Here is an interesting story. One of my friends who has two daughters, both of them are vegetarian. They consume a lot of legumes on a daily basis. Not long ago, both of their daughters were diagnosed with irritable bowel syndromes at a very young age. Given the fact that the mother is a nutritionist, and the whole family has been eating very healthy. It triggers my interest to investigate this a little more.

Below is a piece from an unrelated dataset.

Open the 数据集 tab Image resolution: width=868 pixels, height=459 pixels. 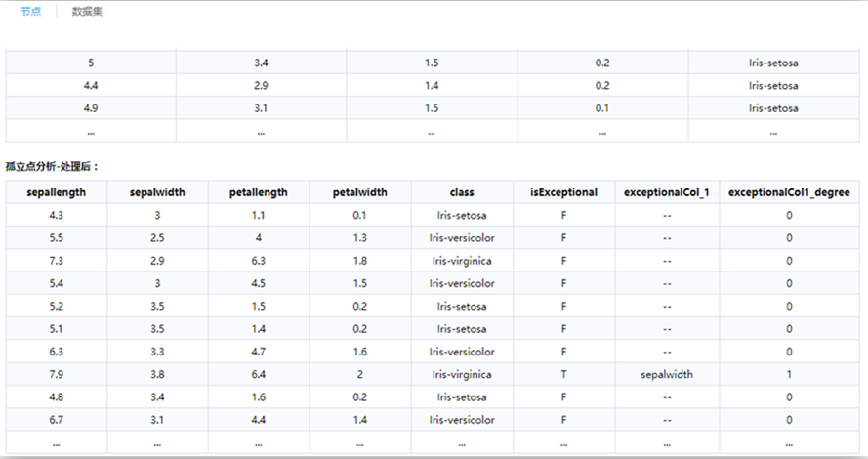88,12
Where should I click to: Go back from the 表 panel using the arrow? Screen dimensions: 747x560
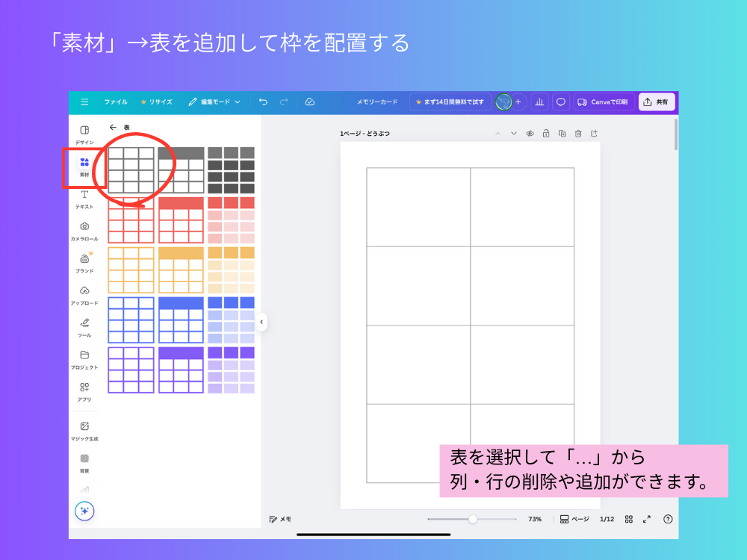112,128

Our body is like a running car, while the food serves as the gas, without gas, the car cannot run. That is how important food to our body. However, certain foods contain not only nutrients, but unfortunately also many things your body does not need, for example, the excessive amount of lectins, particularly from raw legumes, grains, and most seeds that become leaves when the plant’s sprout. According to The World’s Healthiest Foods, lectins are potentially toxic and they can disrupt metabolism system when they are consumed in a high amount. There are at least two digestive disorders that have been commonly associated with the consumption of lectins: leaky gut and irritable bowel syndrome. Whether or not those conditions are solely caused by lectins or other issues are still pretty much in question. However, there are links to help connect the dots.

One of the most relevant connections among lectins, the leaky gut, and irritable bowel syndrome is the fact that lectins are not properly processed by the body. In a publication by Authority Nutrition, human metabolism system cannot digest most lectin properly; the same thing applies to animals’ metabolism system. Lectins are the plants’ natural defense system against insects, pests, and destructive microorganisms. They are so strong that they can pass through the human digestive system intact; they can enter the bloodstream with everything unchanged.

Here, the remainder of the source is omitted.